Em aceno a conservadores, Papa diz que aborto prova 'cultura do descartável'

Pontífice comenta que essa mentalidade do desperdício é ameaça à paz mundial

Por O Dia

Vaticano - O Papa Francisco criticou nesta segunda-feira o aborto como evidência de uma "cultura do descartável", que desperdiça pessoas assim como alimentos, afirmando que tal mentalidade é uma ameaça à paz mundial.

Francisco também conclamou um respeito maior para os migrantes e denunciou a perseguição de cristãos na Ásia, na África e no Oriente Médio em sua análise global das crises mundiais pronunciada para diplomatas credenciados na Santa Sé. O pontífice afirmou que não apenas alimentos, mais os próprios seres humanos estão sendo descartados como desnecessários.

"Não podemos ser indiferentes àqueles que passam fome, especialmente as crianças, quando pensamos em quanta comida é desperdiçada todos os dias em várias partes desse mundo imerso no que frequentemente chamei de "cultura do descartável", disse o Papa.

O pontífice afirmou ainda que essa cultura afeta as crianças não nascidas.

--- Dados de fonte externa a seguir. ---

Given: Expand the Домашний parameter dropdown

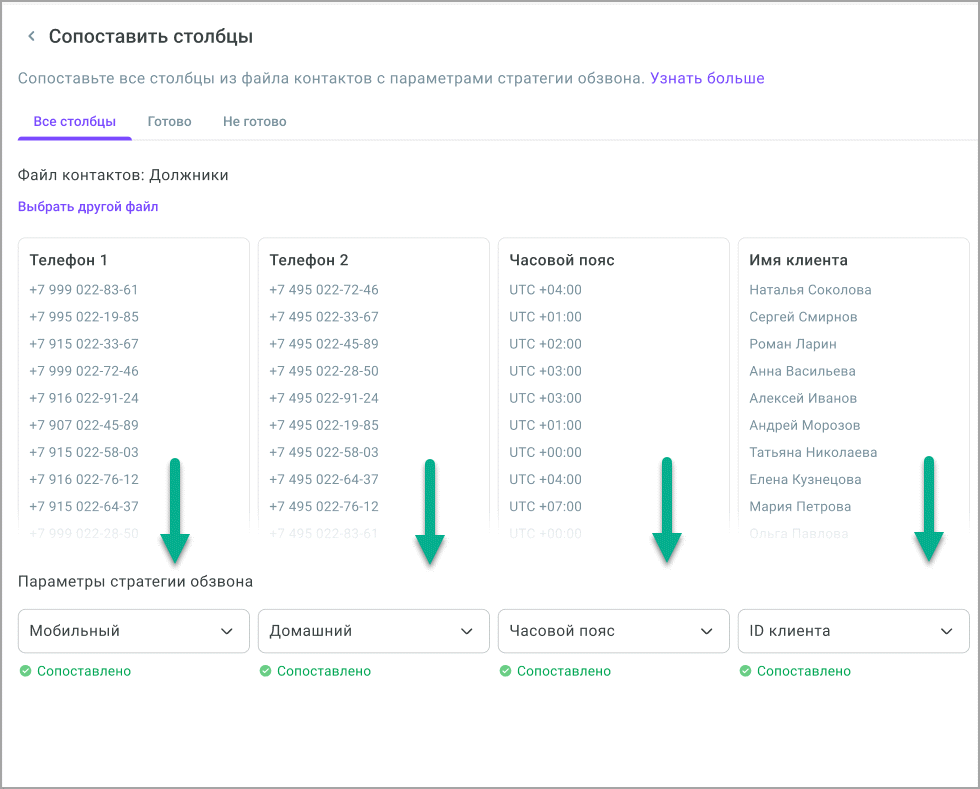Looking at the screenshot, I should click(x=373, y=631).
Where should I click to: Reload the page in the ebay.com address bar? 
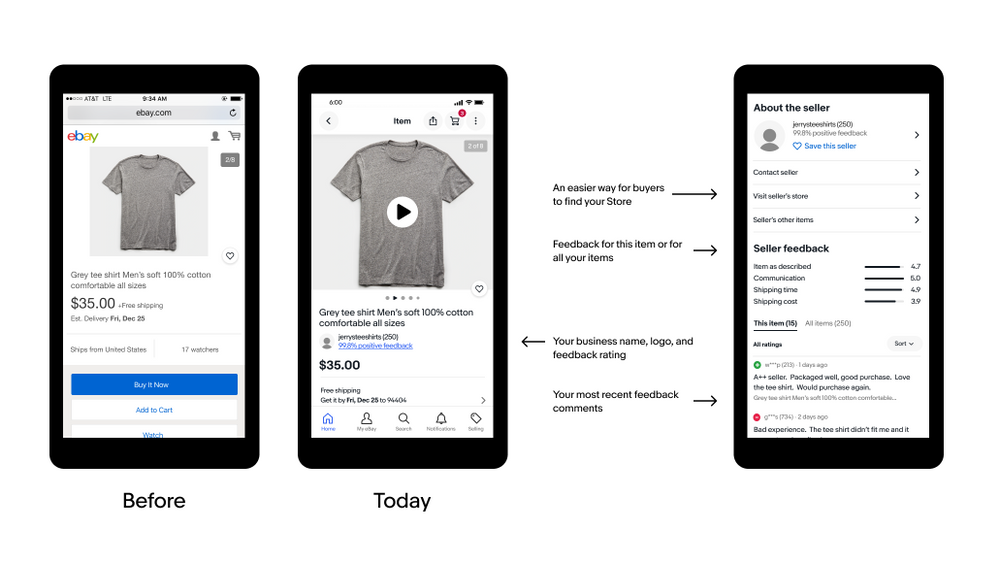pos(233,113)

Frequentemente acusado por católicos conservadores de não se posicionar com suficiente rigor contra o aborto, o Papa descreveu nesta segunda a interrupção voluntária da gravidez como algo "horrível". "Por exemplo, é horrível até mesmo pensar que há crianças, vítimas do aborto, que nunca verão a luz do dia", disse.

Esse foi o mais incisivo pronunciamento do pontífice argentino sobre o assunto desde sua eleição, em março de 2013. Francisco nunca deu sinais de que reveria a condenação da Igreja ao aborto, mas tampouco vinha fazendo as duras e frequentes recriminações contra essa prática que caracterizavam seus antecessores João Paulo II e Bento XVI.

Em uma histórica entrevista à revista jesuíta italiana Civiltá Cattolica, em setembro, o Papa alarmou os conservadores ao dizer que a Igreja precisava se livrar da sua "obsessão" com temas como aborto, contracepção e homossexualidade.

A posição de pontífice de favorecer a misericórdia em lugar da condenação desorientou muitos católicos conservadores, especialmente em países ricos, com os EUA, onde a Igreja está polarizada em torno de assuntos comportamentais.

No ano passado, o bispo de Providence (Rhode Island), Thomas J. Tobin, se disse frustrado pelo fato de o Papa não ter tratado mais diretamente "do mal do aborto". Críticas nesse sentido vinham sendo ecoadas por sites católicos conservadores nos últimos meses.